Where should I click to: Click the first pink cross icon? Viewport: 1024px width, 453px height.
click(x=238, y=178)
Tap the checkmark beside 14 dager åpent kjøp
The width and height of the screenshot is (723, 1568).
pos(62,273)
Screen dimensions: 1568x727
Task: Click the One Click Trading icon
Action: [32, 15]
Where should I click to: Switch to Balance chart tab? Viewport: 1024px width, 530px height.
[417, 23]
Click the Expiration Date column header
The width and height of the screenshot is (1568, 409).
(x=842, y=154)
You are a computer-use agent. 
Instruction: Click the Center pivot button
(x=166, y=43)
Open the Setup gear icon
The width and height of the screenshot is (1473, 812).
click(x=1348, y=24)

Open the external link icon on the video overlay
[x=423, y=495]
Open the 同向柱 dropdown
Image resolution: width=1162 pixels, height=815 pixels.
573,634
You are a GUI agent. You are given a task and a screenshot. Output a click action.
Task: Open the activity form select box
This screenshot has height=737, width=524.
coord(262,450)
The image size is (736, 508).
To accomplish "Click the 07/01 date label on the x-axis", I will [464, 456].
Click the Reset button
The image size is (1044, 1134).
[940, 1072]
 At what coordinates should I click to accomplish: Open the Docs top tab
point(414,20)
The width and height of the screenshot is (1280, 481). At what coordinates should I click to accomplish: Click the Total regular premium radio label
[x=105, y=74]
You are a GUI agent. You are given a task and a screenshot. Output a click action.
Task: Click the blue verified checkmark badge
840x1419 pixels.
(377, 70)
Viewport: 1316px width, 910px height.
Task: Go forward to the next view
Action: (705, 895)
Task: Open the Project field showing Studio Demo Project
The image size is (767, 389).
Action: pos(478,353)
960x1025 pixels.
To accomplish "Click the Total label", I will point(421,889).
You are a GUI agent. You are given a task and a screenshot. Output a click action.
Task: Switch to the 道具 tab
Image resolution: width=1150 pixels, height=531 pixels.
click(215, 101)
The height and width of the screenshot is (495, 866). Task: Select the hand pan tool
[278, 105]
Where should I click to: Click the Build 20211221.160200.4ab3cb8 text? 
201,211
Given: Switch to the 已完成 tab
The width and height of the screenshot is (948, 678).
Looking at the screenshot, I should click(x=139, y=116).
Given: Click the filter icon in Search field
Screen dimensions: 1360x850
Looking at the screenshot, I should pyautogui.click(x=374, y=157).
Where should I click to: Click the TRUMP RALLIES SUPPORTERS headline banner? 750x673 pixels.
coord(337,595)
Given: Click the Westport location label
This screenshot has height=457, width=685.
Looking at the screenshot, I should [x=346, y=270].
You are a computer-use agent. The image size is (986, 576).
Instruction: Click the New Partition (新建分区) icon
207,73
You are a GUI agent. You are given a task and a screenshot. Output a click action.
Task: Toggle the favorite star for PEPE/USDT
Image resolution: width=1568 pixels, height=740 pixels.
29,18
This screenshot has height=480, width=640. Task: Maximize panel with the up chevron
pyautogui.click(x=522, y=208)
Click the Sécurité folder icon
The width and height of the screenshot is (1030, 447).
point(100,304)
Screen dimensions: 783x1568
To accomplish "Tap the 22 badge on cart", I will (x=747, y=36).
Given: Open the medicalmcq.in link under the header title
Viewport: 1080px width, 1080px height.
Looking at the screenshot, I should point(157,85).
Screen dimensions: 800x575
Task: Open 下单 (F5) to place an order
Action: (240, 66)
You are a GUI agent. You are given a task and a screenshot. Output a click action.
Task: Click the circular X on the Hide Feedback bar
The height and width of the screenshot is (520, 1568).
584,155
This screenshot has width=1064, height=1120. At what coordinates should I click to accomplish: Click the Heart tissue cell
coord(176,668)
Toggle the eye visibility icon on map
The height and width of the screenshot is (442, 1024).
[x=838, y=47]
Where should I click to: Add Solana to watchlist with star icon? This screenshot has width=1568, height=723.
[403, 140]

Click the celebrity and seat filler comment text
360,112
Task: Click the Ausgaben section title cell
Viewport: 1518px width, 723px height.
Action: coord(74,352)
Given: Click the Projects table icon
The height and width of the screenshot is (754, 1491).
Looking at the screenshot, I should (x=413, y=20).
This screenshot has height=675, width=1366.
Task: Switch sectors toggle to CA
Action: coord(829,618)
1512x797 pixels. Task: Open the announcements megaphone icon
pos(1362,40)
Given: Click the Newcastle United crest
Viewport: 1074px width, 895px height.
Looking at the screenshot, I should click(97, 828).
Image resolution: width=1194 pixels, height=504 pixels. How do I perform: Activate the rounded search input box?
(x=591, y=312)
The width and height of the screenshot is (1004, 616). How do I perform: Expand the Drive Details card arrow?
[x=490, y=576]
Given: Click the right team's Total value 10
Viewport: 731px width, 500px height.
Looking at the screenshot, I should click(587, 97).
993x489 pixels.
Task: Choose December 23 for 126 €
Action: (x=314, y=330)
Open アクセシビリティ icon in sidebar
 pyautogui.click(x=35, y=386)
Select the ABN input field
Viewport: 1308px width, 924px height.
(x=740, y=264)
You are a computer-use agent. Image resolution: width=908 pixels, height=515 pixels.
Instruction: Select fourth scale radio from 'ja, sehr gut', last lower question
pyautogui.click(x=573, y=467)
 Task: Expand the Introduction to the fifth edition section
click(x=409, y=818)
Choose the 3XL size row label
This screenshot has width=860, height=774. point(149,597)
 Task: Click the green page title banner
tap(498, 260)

● Try it
The answer must be every line from the records above that contains the word "will", copied out.

● Exercise solution
To accomplish "Click the 07/01 date label on the x-axis", I will [464, 456].
To accomplish "Click the Total label", I will point(421,889).
To accomplish "Tap the 22 badge on cart", I will (x=747, y=36).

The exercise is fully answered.